What does Ukraine say?
The Chief Prosecutor of Ukraine Andriy Kostin welcomed the ICC’s announcement.
“The world has received a signal that the Russian regime is criminal and its leadership and supporters will be held accountable,” he said. “This is a historic decision for Ukraine and the entire system of international law.
Does the ICC have jurisdiction in Ukraine?
ICC President Piotr Hofmanski told Al Jazeera it was “totally irrelevant” that Russia had not ratified the Rome Statute.
“Under the ICC’s statute, which includes 123 countries, two-thirds of the entire international community, the court has jurisdiction over crimes committed on the territory of a state party or a country that has accepted its jurisdiction,” he said. “Ukraine has accepted the ICC twice – in 2014 and then in 2015.”
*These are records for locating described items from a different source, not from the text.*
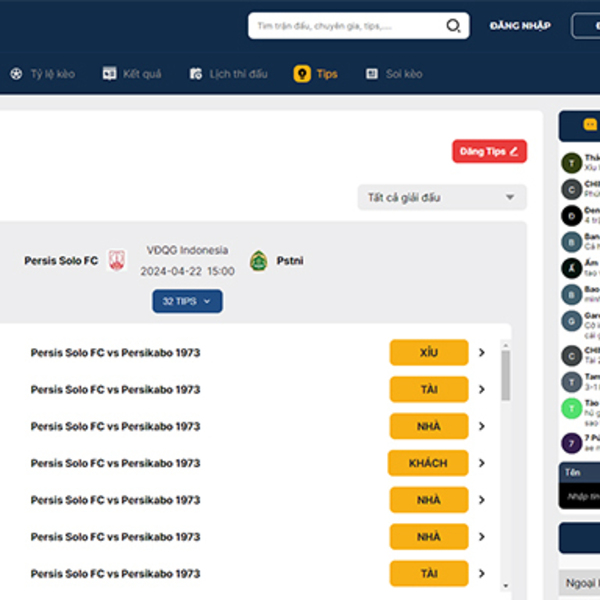Image resolution: width=600 pixels, height=600 pixels.
Task: Click the Kết quả scoreboard icon
Action: coord(110,74)
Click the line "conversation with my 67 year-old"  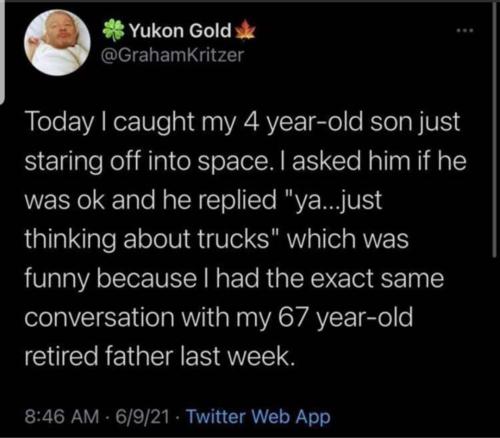click(219, 317)
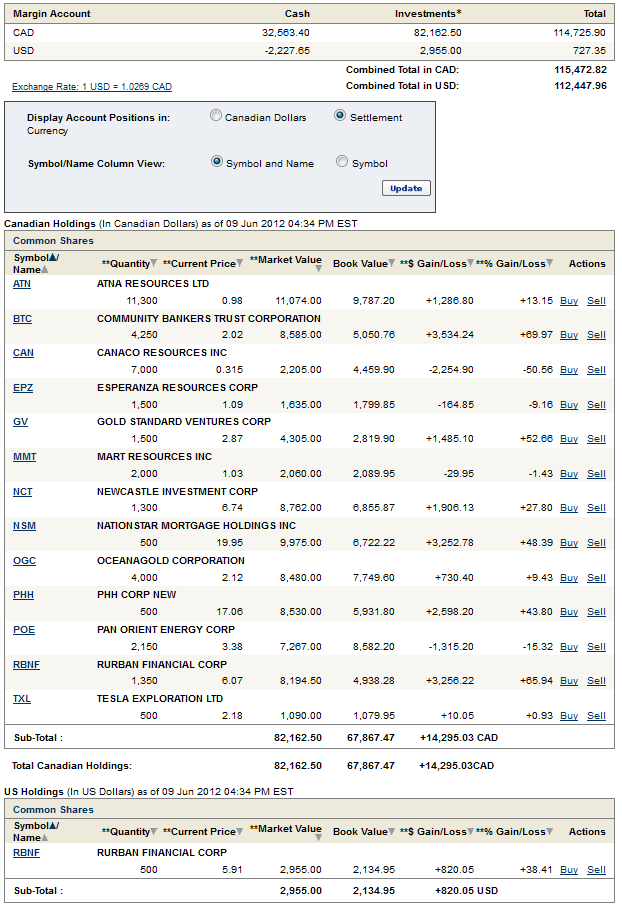Select the Symbol and Name column view
Viewport: 622px width, 907px height.
pos(217,162)
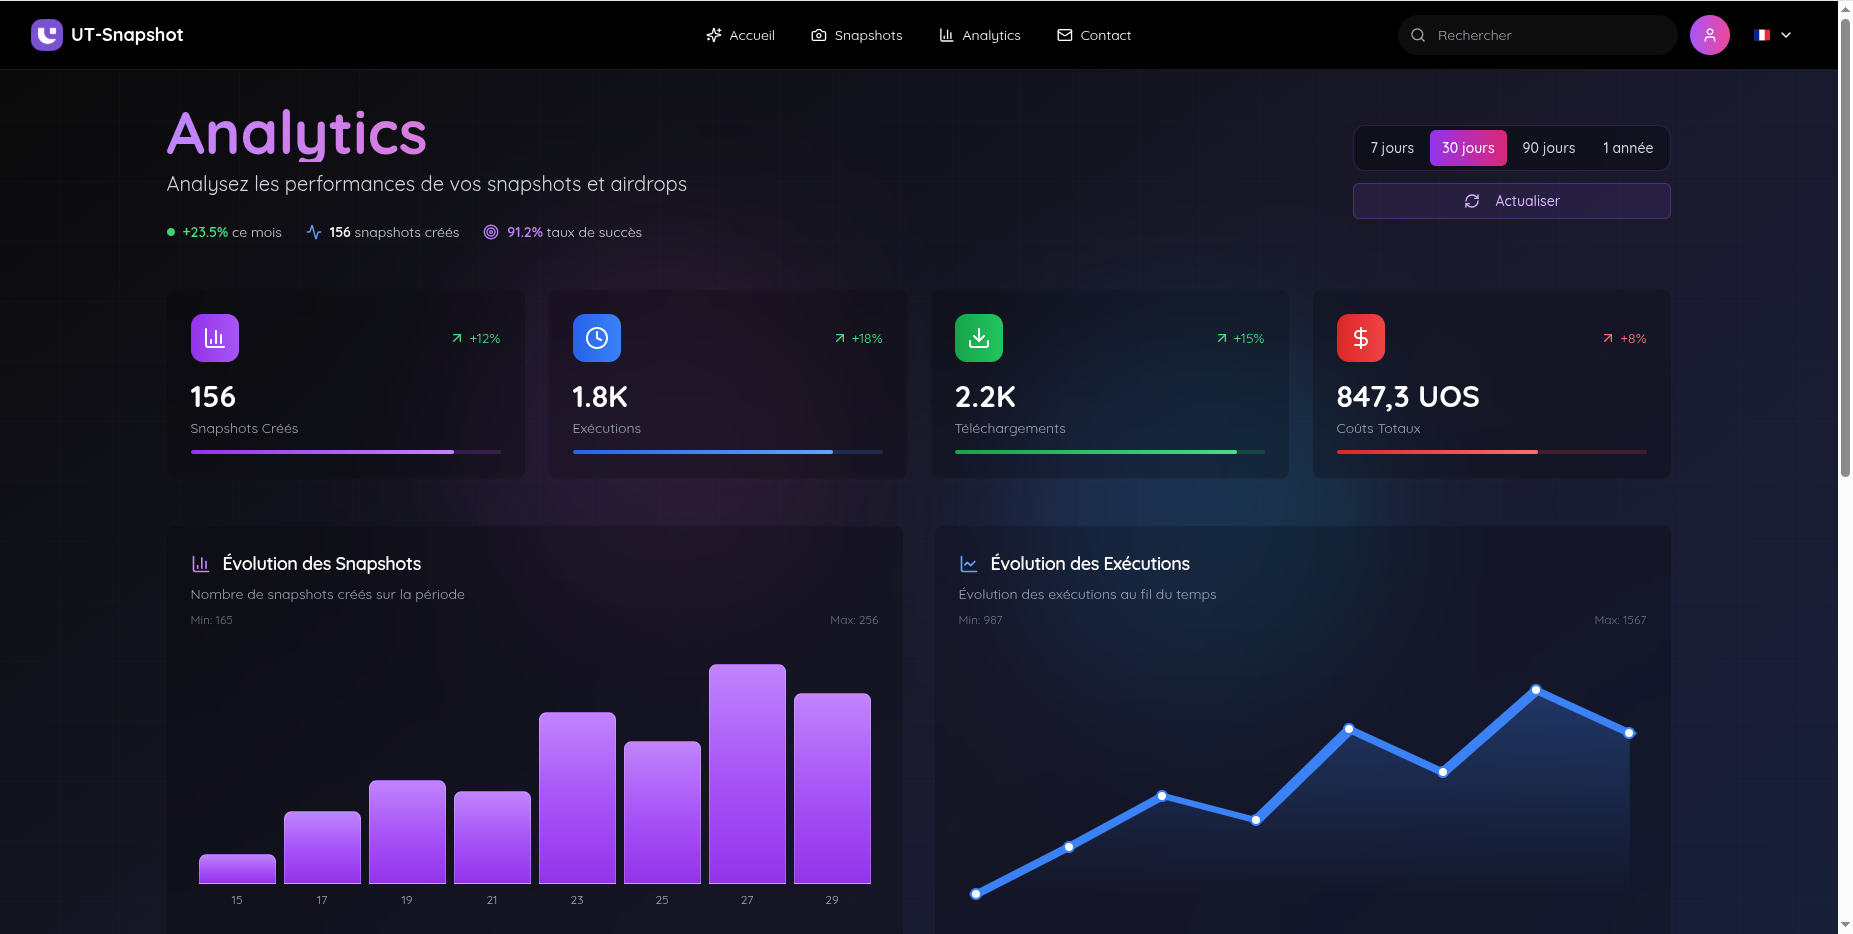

Hofmansky said 43 countries have taken “the situation in Ukraine to the court, which means they have officially triggered our jurisdiction.”
“The court has jurisdiction over crimes committed against anyone on the territory of Ukraine from November 2013 onwards, regardless of the nationality of the alleged perpetrators,” Hofmansky said.
How likely is Putin to end up at the ICC?
The arrest warrants theoretically mark the first step toward a possible trial — although under current conditions, the capture and indictment of Russia’s president is almost unthinkable.
Even if that happens, previous ICC cases have shown that it is difficult to convict the highest-ranking officials. In more than 20 years, the court has handed down only five convictions for major crimes, and none was for a senior official.
But ICC investigations against international figures are not the only option. War crimes can also be prosecuted in Ukraine’s own courts, and a growing number of countries are conducting their own investigations.
There are also plans to create a new tribunal to prosecute the Russian invasion as a crime of aggression. The ICC cannot bring such a charge due to legal restrictions.